**Excerpt:**
● ● ● ● ●

On 6/5/25 11:00, Jakub Jelinek wrote:
Hi!

The following patch adds support for float <-> integer conversions in
ranger.
The patch reverts part of the r16-571 changes, those changes were right
for fold_range, but not for op1_range, where RO_IFI and RO_FIF are actually
called rather than RO_IFF and RO_FII that the patch expected.
Yeah, the "unused" parameter becomes a bit confusing for op1_range and op2_range..  I may have actually put them in wrong :-P   The 2rd parameter is suppose to be the same as the "unknown" we are solving for...   but in the case of op1_range and op2_range I don't think we ever use them?  as long as the routines being created match the pattern of what is invoked,  maybe its a moot point..    sorry if I got that wrong.
Also, the float -> int operation actually uses FIX_TRUNC_EXPR tree code
rather than NOP_EXPR or CONVERT_EXPR and int -> float uses FLOAT_EXPR,
but I think we can just handle all of them using operator_cast, at least
as long as we don't try to use VIEW_CONVERT_EXPR using that too; not really
sure handling VCE at least for floating to integral or vice versa would
be actually useful though.

● ● ● ● ●

**To be done:**
**1.** Answer these questions from the ranger patch message, one line each:
(a) What kind of conversions does the patch add support for in ranger?
(b) Which revision's changes does the patch partly revert?
(c) Which tree code does the int -> float operation use?
**2.** Rewrite the paragraph of the ranger patch message that begins "Also, the float -> int operation" as a short bulleted list that keeps its main facts.
**3.** Extract the passage of the ranger patch message that starts at the words "On 6/5/25 11:00, Jakub" and ends after "the patch expected.", copying it without any changes.

**Recorded information:**
● ● ● ● ●

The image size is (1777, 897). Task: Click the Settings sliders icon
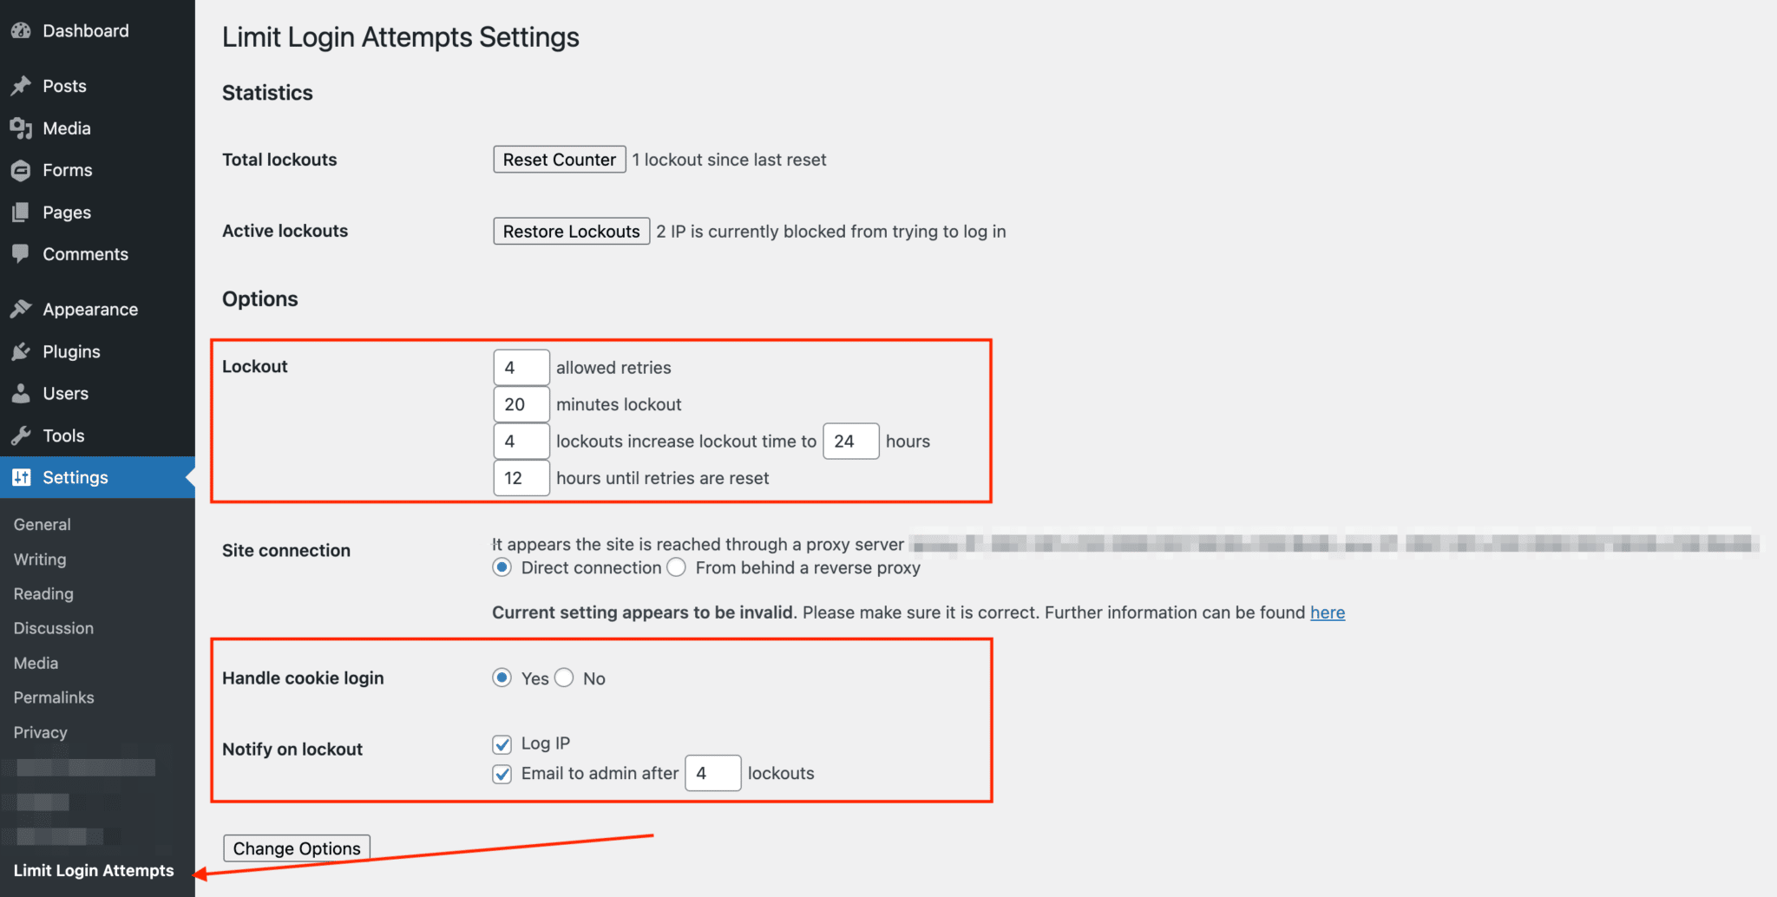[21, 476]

● ● ● ● ●

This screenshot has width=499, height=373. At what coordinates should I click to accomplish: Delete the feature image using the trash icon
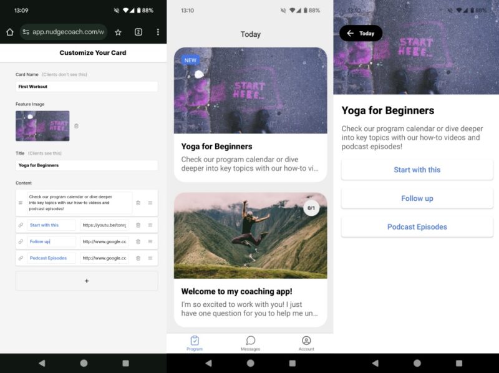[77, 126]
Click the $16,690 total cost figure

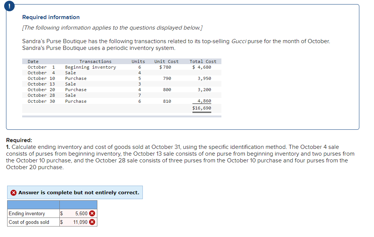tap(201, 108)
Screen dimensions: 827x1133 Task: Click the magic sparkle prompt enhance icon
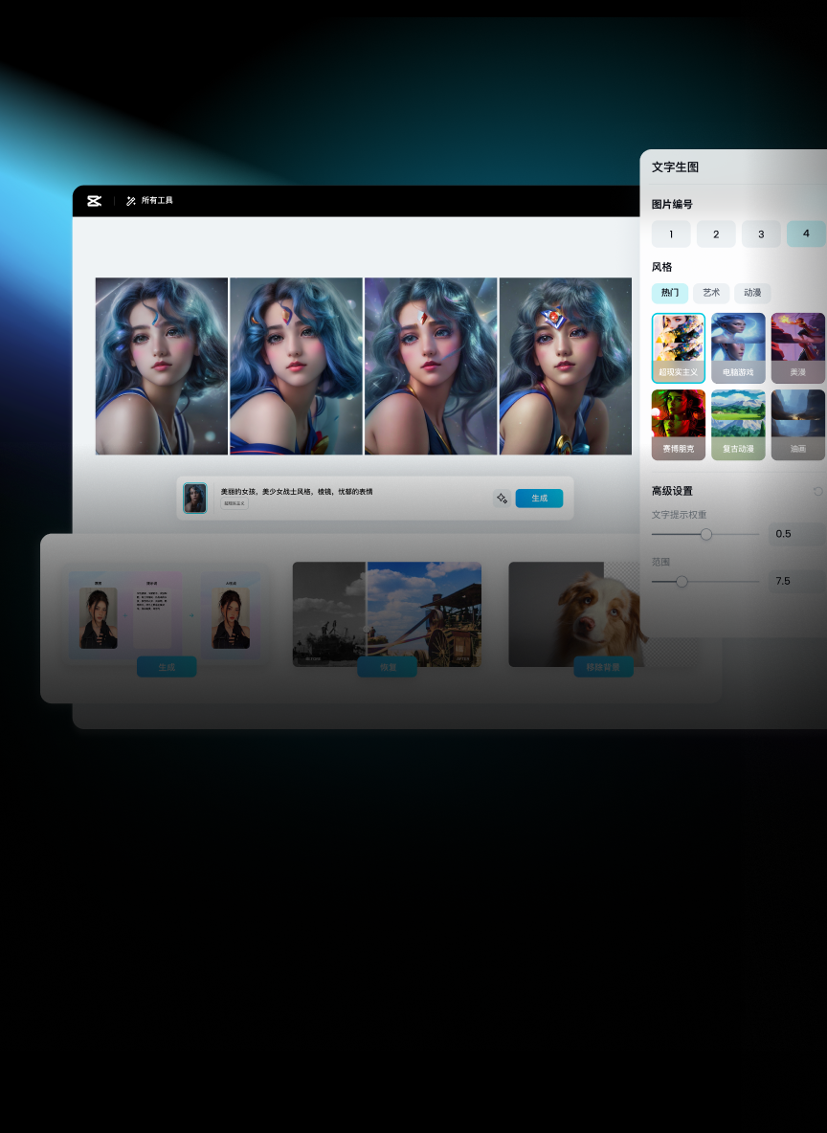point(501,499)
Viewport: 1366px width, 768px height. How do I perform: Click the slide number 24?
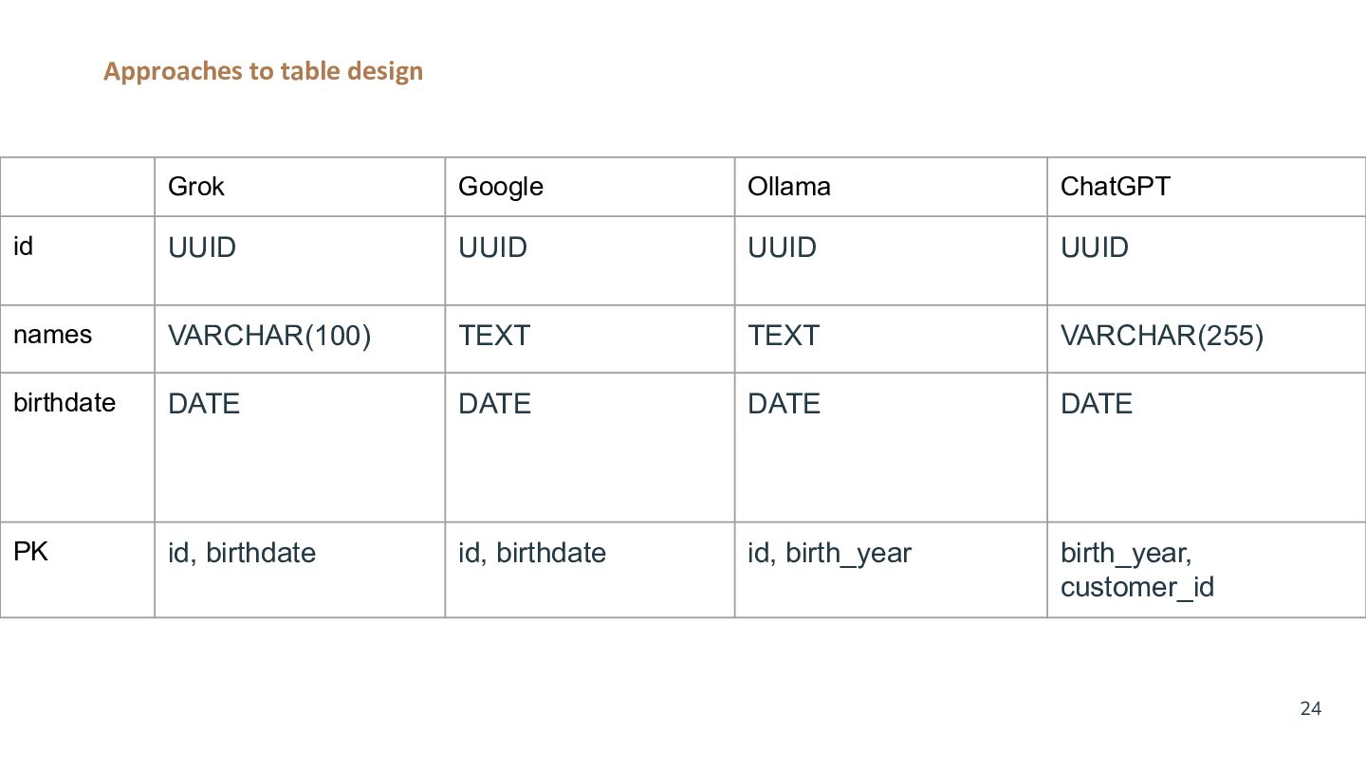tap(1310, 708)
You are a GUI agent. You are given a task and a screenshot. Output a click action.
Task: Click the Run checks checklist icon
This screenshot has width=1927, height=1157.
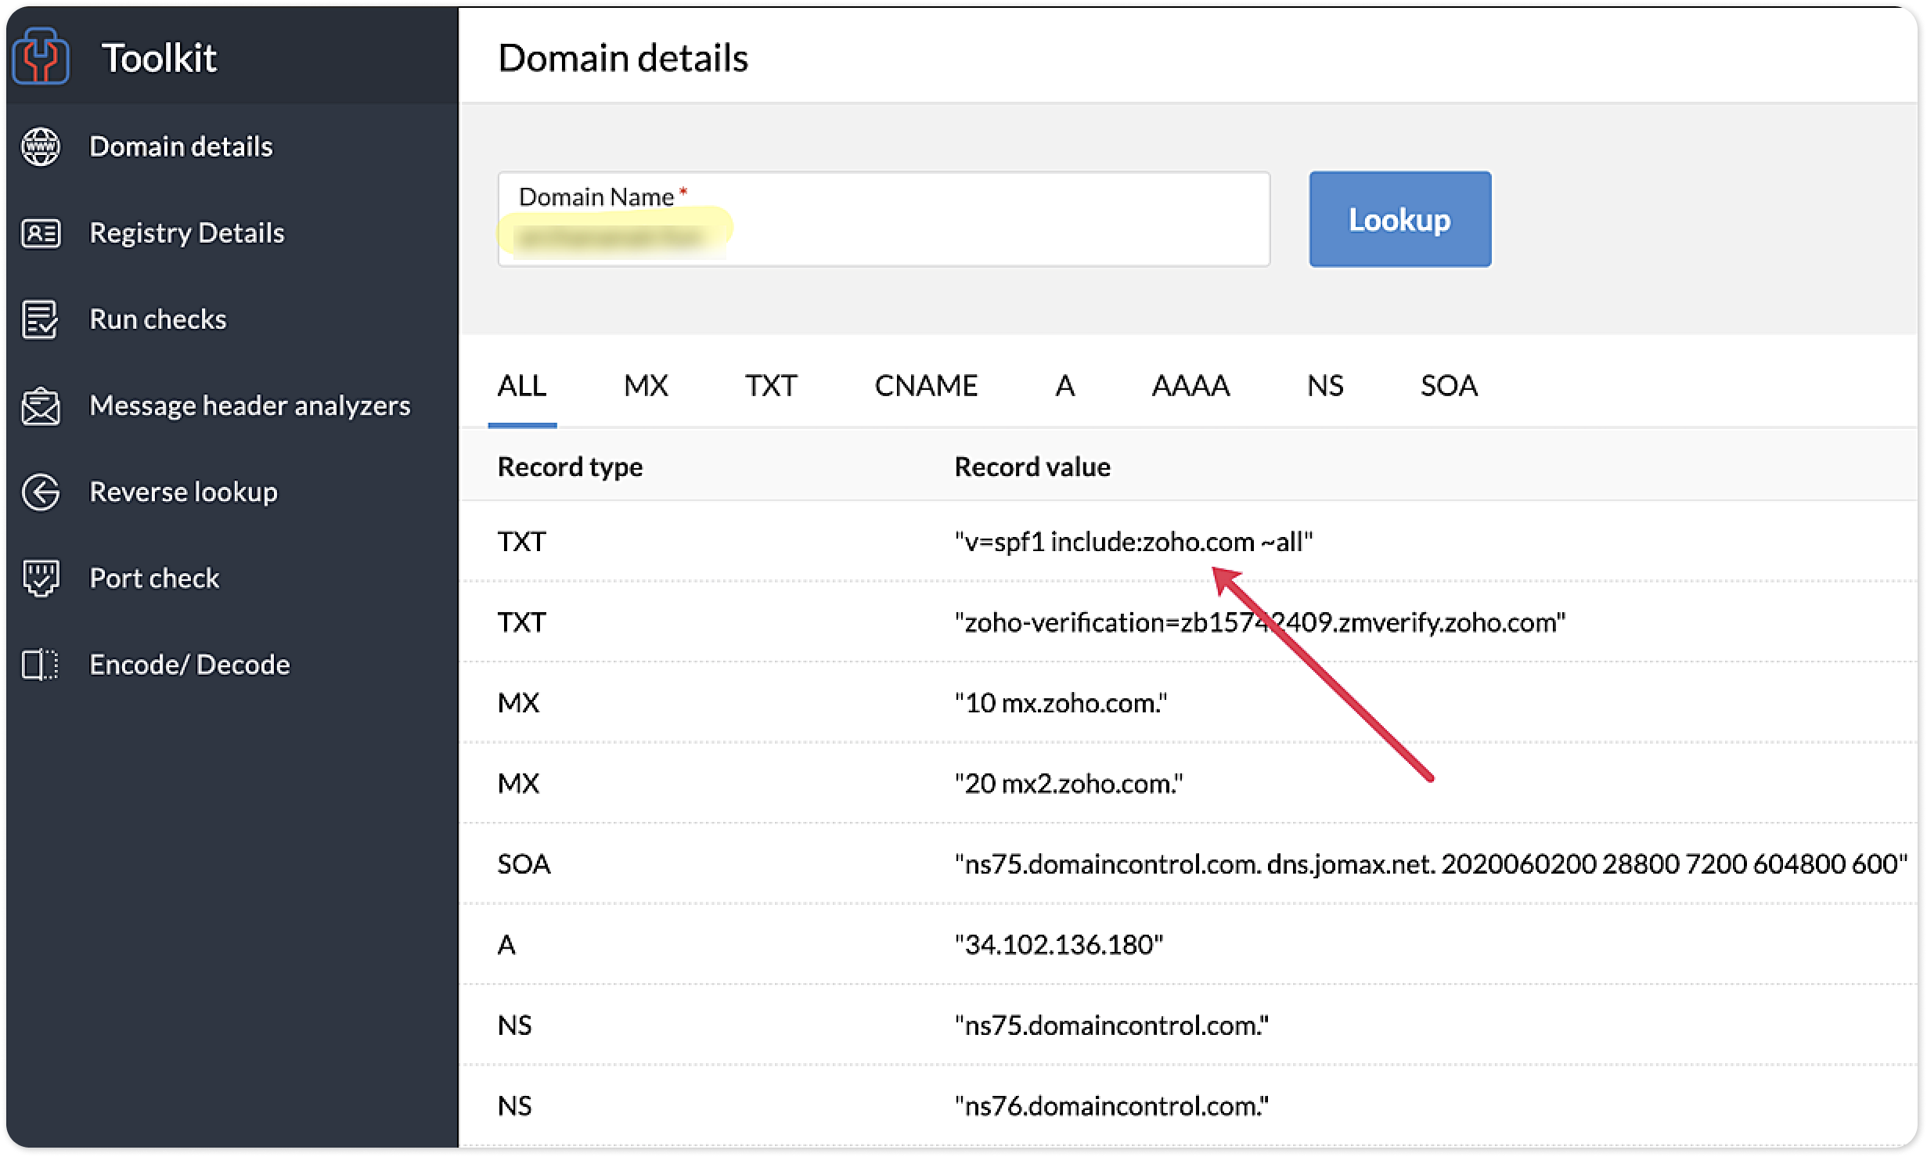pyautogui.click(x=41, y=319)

● ● ● ● ●

**Task answers:**
**1.**
(a) Float <-> integer conversions.
(b) r16-571.
(c) FLOAT_EXPR.

**2.**
- The float -> int operation uses the FIX_TRUNC_EXPR tree code, not NOP_EXPR or CONVERT_EXPR.
- The int -> float operation uses FLOAT_EXPR.
- All of these can probably be handled with operator_cast, at least as long as VIEW_CONVERT_EXPR is not also handled that way.
- It is unclear whether handling VCE for floating to integral conversions, or the reverse, would actually be useful.

**3.**
On 6/5/25 11:00, Jakub Jelinek wrote:
Hi!

The following patch adds support for float <-> integer conversions in
ranger.
The patch reverts part of the r16-571 changes, those changes were right
for fold_range, but not for op1_range, where RO_IFI and RO_FIF are actually
called rather than RO_IFF and RO_FII that the patch expected.